- _RECORDS TO PROCESS_:
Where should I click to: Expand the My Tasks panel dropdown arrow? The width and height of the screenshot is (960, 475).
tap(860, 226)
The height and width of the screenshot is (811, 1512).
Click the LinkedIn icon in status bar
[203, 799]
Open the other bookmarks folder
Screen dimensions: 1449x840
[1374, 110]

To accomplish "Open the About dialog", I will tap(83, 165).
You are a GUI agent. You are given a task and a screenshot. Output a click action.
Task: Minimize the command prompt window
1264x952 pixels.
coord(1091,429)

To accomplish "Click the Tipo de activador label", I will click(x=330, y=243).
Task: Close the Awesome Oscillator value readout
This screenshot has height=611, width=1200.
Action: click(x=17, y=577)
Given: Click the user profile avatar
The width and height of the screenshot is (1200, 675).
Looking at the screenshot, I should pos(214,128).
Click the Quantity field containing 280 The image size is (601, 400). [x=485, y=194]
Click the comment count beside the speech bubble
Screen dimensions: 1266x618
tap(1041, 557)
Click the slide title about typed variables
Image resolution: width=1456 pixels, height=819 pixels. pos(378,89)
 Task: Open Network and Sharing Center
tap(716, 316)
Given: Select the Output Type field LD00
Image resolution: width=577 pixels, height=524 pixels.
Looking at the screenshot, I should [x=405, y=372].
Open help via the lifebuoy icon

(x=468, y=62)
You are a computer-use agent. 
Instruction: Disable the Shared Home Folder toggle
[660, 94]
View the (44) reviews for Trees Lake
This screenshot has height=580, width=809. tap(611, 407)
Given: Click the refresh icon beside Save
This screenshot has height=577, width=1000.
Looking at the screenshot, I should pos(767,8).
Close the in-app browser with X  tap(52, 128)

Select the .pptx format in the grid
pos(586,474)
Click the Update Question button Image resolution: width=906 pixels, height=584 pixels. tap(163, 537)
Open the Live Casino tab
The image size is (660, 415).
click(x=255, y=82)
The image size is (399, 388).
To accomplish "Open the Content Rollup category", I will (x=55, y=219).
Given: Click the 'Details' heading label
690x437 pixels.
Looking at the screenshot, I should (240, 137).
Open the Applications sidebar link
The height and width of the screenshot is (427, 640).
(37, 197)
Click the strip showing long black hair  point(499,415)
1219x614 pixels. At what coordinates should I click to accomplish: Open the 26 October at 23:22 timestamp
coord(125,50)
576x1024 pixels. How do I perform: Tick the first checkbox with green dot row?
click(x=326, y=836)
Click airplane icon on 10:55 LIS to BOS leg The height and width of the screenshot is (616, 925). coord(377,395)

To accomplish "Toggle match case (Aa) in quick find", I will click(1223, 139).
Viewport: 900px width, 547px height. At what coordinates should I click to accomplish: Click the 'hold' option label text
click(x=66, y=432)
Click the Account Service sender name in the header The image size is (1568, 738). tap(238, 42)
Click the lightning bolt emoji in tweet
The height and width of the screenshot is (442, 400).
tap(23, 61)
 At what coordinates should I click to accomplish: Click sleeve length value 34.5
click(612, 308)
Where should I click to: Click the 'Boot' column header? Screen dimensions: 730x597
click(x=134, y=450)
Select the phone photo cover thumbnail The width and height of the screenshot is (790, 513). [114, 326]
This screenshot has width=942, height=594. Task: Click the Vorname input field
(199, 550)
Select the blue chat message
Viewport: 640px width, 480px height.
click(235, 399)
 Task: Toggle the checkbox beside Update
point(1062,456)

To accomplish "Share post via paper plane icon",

- _HOW TO COMPLETE THIS TASK_: With "agent" as the string to find, copy every line of the records that holds it.

- _ANSWER TO THE PROBLEM_:
You are a GUI agent. You are given a task and a screenshot. Output a click action.
You are a computer-use agent. 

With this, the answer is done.